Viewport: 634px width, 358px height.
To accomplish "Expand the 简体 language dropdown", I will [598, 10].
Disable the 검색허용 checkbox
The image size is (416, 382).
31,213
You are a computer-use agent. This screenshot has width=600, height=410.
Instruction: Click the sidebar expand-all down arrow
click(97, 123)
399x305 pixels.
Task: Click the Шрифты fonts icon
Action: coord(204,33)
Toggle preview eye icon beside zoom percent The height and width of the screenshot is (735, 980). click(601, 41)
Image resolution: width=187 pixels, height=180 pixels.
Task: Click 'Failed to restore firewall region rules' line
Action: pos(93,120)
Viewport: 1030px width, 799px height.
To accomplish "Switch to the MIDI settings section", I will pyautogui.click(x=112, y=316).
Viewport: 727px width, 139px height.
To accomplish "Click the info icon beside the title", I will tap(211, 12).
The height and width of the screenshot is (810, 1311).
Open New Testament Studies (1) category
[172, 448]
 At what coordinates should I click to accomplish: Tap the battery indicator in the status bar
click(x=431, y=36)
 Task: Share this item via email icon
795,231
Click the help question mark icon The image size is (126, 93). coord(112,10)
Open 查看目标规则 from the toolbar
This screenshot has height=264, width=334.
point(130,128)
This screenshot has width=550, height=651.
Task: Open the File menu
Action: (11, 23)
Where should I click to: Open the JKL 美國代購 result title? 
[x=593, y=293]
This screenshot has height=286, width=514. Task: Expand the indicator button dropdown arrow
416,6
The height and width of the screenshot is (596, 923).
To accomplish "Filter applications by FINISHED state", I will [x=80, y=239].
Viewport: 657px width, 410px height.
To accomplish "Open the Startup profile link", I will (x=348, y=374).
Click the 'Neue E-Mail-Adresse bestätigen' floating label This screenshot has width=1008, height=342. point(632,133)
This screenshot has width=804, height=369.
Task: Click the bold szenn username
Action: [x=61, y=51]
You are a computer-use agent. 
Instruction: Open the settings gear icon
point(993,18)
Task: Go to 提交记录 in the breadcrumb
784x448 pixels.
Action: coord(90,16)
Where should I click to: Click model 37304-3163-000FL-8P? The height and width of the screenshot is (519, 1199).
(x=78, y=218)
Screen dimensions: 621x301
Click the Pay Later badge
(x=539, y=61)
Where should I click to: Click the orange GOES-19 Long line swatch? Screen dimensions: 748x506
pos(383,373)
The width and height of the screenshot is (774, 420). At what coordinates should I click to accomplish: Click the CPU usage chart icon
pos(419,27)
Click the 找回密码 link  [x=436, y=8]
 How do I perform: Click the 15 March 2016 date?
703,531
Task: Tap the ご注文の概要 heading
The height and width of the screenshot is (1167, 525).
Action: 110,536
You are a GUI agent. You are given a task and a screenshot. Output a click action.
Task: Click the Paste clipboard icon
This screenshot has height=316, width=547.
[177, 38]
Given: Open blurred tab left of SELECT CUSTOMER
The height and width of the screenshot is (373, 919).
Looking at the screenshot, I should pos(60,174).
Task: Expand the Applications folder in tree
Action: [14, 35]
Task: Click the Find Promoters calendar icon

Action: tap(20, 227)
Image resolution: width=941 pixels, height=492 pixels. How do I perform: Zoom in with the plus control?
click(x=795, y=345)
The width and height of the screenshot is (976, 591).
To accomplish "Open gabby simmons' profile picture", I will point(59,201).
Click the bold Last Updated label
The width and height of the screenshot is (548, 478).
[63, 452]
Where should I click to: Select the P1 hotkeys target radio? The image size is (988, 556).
⁂
• [Activity]
Beginning with the first line above, could you copy every line exactly, up to and including the one with "You are a computer-use agent. This"?

• [Answer to the exercise]
Viewport: 634px width, 358px height.
To accomplish "Expand the 简体 language dropdown", I will [598, 10].
Disable the 검색허용 checkbox
The image size is (416, 382).
31,213
You are a computer-use agent. This screenshot has width=600, height=410.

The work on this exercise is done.